● Challenge:
Answer these questions from the forum thread on deer permits below:
1. How can farmers or landowners designate assistants to shoot their fields?
2. Which parts of all bucks must stay in the field?
3. What must be on a deer removed from the field, and until when?

● Passage given:

----------------------------------------

The only way to legally get around this is to actually process the deer in the field and leave the carcass in the field. The heads and capes of all bucks must stay in the field. Talking the head and cape of a buck is illegal.

The farmers/land owners can designate as many assistants as they wish to shoot their fields by simply giving permission and a copy of the permit. The farmer is not required to do the shooting.


----------



## MULLET HUNTER

bigbulls said:


> The state sets the laws for these permits and leaving the deer in the field does not constitute wanton wasting of a deer under these permits.
> 
> The problem with actually recovering that many deer and taking them to be processed is that if you remove the deer from the field they must be tagged with one of the "legal deer" tags that the fwc issues and it must remain on the deer until processed in order to be legal. The fwc only issues so many at a time. I wish they would just do away with that tag system and allow the shooters to take the deer so they aren't wasted. I can't see how it makes a difference to the state if the deer go in the back of a truck or are left in the field if they are already dead.
> 
> The only way to legally get around this is to actually process the deer in the field and leave the carcass in the field. The heads and capes of all bucks must stay in the field. Talking the head and cape of a buck is illegal.

----------------------------------------

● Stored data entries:
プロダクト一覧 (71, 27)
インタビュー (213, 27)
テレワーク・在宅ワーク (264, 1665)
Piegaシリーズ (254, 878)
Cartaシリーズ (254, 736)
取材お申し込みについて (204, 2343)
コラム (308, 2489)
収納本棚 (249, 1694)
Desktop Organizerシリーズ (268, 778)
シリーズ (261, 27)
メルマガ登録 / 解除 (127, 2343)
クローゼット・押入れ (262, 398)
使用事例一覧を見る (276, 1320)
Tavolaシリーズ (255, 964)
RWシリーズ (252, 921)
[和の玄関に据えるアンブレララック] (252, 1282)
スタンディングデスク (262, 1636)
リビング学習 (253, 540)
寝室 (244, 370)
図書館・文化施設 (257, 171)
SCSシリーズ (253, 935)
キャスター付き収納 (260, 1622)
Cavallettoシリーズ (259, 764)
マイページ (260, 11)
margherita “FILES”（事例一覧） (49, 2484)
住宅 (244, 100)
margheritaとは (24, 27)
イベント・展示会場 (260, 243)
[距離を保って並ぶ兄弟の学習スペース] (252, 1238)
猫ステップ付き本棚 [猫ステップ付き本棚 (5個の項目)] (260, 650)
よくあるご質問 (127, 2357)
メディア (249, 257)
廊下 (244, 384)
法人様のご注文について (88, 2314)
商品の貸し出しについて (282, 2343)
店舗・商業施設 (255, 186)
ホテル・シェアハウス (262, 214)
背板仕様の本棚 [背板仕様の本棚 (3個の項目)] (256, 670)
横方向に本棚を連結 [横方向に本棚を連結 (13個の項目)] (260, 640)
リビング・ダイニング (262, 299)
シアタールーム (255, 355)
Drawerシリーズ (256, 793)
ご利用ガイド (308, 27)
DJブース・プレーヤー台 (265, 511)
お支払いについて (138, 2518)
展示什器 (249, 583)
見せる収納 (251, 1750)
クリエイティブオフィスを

----------------------------------------

● Answer to the exercise:
1. They give the assistants permission and a copy of the permit.
2. The heads and capes.
3. One of the "legal deer" tags that the fwc issues, which must stay on the deer until it is processed.